Ardent défenseur de l’économie verte, le nouveau député rappelait encore récemment qu’il ne fallait « pas reculer sur le Net Zero » et que le retrait climatique américain offrait une opportunité historique pour faire de la Grande-Bretagne un leader industriel du « Net Zero ».
Même s’il a temporisé cette rhétorique pour séduire l’électorat populaire de Makerfield, certains diplomates à Bruxelles estiment qu’un exécutif mené par Burnham pourrait, à terme, poursuivre un agenda de rapprochement beaucoup plus ambitieux.

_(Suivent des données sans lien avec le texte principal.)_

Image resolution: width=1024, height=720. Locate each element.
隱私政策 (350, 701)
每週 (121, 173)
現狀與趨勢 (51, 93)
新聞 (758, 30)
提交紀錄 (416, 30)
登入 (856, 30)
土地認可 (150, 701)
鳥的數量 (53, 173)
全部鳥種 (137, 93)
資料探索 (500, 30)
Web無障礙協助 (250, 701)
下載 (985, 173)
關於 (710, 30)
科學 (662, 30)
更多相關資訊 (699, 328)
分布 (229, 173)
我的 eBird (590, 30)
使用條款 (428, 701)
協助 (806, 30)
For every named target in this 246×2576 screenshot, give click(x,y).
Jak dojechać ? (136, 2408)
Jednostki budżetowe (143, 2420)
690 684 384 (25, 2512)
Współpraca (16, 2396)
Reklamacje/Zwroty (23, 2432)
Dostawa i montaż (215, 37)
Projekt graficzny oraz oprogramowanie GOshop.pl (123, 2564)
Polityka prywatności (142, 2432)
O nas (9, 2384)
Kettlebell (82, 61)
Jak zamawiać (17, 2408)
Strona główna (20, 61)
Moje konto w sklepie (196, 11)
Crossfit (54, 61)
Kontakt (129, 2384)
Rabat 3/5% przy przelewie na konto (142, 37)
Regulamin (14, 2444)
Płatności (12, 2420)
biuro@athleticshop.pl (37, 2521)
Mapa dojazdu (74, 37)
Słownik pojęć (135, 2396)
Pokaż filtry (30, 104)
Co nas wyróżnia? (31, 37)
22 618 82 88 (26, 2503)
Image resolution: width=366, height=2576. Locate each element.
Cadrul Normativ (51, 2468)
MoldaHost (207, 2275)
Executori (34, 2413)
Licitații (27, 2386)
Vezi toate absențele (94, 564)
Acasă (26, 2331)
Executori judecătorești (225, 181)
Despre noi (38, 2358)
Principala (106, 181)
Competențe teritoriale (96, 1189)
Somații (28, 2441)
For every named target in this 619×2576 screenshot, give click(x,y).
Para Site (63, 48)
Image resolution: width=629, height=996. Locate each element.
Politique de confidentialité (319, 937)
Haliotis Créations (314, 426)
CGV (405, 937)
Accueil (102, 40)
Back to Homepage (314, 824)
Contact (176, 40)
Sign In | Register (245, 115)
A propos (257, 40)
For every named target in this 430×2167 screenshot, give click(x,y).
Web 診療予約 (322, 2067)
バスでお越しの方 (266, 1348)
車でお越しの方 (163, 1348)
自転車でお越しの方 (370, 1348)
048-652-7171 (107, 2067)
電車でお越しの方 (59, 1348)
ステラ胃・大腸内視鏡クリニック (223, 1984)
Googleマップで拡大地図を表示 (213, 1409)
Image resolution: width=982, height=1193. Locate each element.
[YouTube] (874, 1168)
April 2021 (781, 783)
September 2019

Le triomphe d’Andy Burnham à Makerfield n’est pas seulement une affaire interne au Labour ; c’est un signal envoyé à la Bruxelles et à l’UE.
Alors que le sommet du 22 juillet doit sceller des compromis cruciaux sur la sécurité et les barrières commerciales, l’Europe se retrouve face à un gouvernement britannique en état de décomposition interne. Le triomphe d’Andy Burnham à Makerfield n’est pas seulement une affaire interne au Labour ; c’est un signal envoyé à la Bruxelles et à l’UE que l’interlocuteur officiel installé à Downing Street n’est plus qu’un homme du passé, et que l’avenir des relations euro-britanniques se dessine désormais à travers le prisme de cette nouvelle gauche régionale et interventionniste.